Revision Guidance
LWA Big 6 Revision Tips
1.Make time
Create time in your evenings and weekends to revise regularly.
-Create a revision timetable and stick to it.
-Revise in 30-minute chunks and then break.
-Revise additional content (on top of your set homework) that you studied last week/month/year.
-Keep practising recalling the knowledge. Do it again and again.
-Revise away from other distractions (like your phones)
2.Recall from memory
Write or say everything you know about a topic, without looking at your notes.
Independently:
-Read a revision guide/your notes and then re-write everything you can without looking. How much can you remember?
-Do the same task a day and then a week later. Check back at the guide to see what you missed. Then do it again.
With a friend, parent or carer:
-Give them the revision guide/your notes and ask them to ask you questions on the core knowledge. How much can you recall? Can you answer all of their questions accurately?
3.Condense it down
Take a lot of knowledge, then make it smaller (but so that you could still expand it again in its entirety).
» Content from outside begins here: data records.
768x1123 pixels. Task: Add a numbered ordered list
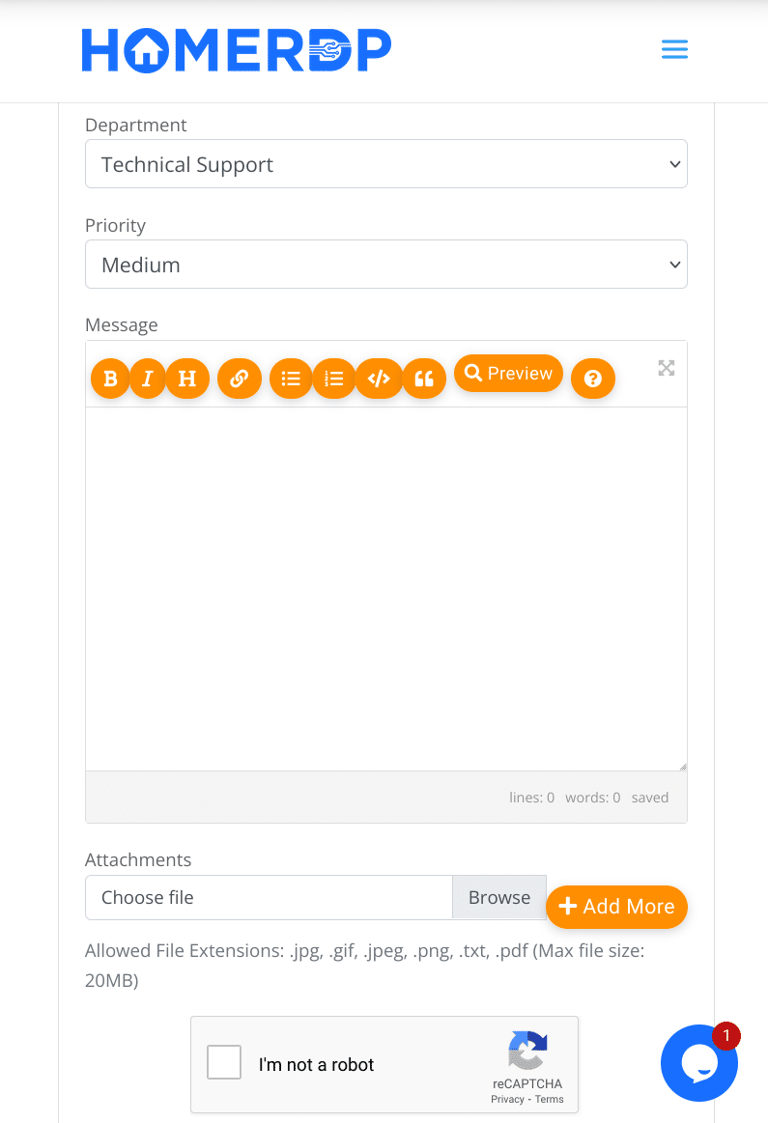click(334, 379)
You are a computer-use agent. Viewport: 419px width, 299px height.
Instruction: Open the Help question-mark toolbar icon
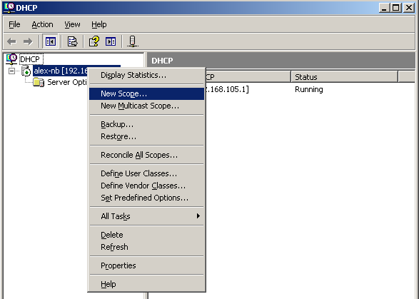click(94, 41)
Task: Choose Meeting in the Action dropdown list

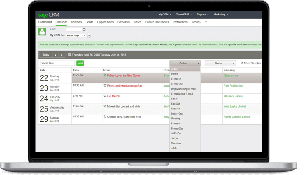Action: (176, 119)
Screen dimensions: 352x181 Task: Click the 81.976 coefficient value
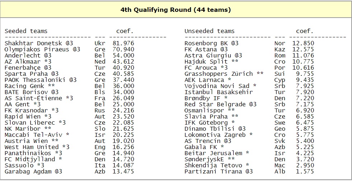click(123, 43)
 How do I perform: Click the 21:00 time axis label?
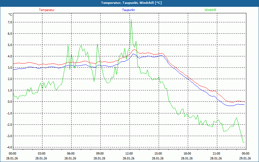pyautogui.click(x=216, y=154)
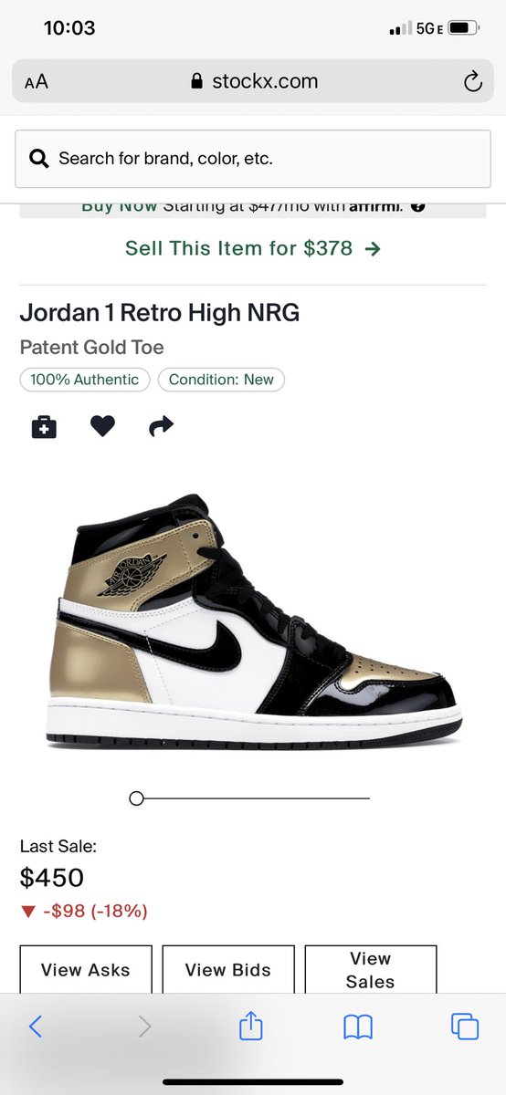The height and width of the screenshot is (1095, 506).
Task: Go back with Safari back arrow
Action: [35, 1027]
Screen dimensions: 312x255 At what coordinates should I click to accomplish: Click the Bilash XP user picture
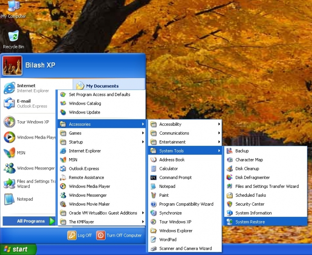point(12,65)
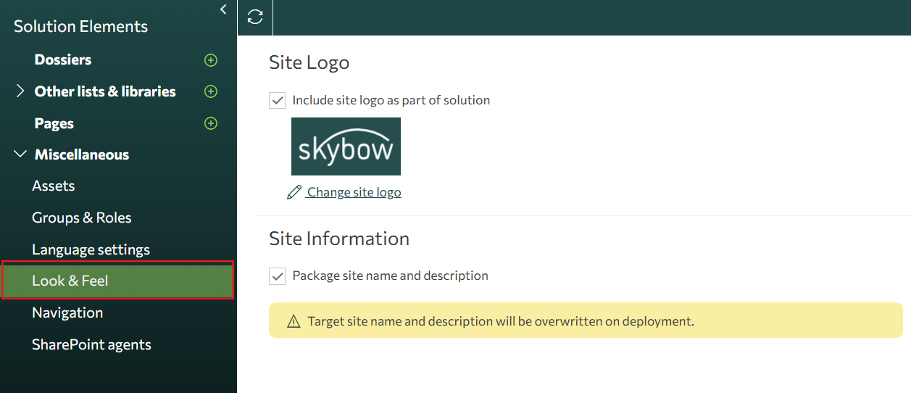Click the Change site logo link
The width and height of the screenshot is (911, 393).
pyautogui.click(x=354, y=192)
-Turn 100 words into 30 words OR Turn 1 long quote into 1 word
-Make a mind-map but only write down key facts and words
-Memorise acronyms
-Create flashcards
4.Visual variety
Use colour and images to help you remember key factual information.
-Revise using different colours and colour-code your topics.
-Draw small pictures next to your annotations.
-Turn your bedroom, home, bathroom into a revision palace by sticking mind-maps on the walls.
-Stick up annotated post-it notes all over your bedroom/house.
5.Perfect past papers/practice questions
Completing past papers are excellent ways to test whether you can apply your knowledge and skills.
-Complete an additional past paper/question at home.
-Check whether you can do it without looking at notes.
-Check whether you can do it in the right amount of time.
6. The Technology Type
-Use your phone or your computer to support revision.